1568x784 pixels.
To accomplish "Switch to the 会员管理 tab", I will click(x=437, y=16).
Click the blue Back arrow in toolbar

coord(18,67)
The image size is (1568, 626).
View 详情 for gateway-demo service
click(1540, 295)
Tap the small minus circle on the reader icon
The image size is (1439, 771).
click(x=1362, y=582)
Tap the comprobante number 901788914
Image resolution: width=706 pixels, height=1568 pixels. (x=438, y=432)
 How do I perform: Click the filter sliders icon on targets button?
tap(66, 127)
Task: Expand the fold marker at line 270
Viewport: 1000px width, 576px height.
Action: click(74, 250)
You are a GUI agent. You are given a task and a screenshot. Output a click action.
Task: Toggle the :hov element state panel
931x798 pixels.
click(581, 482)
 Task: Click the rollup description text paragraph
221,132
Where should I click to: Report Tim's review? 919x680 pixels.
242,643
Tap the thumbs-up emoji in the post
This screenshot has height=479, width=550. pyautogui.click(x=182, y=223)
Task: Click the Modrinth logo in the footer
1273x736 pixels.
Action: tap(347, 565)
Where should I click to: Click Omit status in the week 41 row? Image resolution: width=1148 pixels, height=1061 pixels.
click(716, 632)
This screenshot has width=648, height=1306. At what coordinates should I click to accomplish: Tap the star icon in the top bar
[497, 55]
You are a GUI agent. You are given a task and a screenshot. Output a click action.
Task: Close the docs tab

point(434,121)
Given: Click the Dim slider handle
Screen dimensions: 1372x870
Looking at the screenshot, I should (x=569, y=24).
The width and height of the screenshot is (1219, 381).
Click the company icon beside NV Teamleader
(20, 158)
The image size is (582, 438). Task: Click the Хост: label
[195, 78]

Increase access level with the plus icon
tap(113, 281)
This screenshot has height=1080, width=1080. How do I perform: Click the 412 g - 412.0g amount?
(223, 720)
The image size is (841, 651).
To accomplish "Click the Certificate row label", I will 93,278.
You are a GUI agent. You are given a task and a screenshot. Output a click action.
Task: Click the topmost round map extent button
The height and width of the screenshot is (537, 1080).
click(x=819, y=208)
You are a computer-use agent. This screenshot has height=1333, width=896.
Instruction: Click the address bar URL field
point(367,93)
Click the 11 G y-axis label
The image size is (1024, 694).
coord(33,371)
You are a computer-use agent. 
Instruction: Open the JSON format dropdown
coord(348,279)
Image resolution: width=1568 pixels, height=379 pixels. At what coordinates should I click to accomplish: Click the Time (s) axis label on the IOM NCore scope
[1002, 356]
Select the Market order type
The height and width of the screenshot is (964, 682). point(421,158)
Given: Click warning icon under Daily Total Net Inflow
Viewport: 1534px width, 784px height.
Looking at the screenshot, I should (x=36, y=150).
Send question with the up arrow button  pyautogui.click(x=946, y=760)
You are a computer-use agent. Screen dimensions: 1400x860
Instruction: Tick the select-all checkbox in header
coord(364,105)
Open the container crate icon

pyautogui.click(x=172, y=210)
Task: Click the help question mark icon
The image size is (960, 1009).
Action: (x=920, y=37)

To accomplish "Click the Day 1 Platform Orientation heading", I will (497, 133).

- _How to complete this task_
Find the line that contains "Instruction: Tick the". Restate it and all lines after it exactly, ending with the final line of the data.

- _Result for this exercise_
Instruction: Tick the select-all checkbox in header
coord(364,105)
Open the container crate icon

pyautogui.click(x=172, y=210)
Task: Click the help question mark icon
The image size is (960, 1009).
Action: (x=920, y=37)

To accomplish "Click the Day 1 Platform Orientation heading", I will (497, 133).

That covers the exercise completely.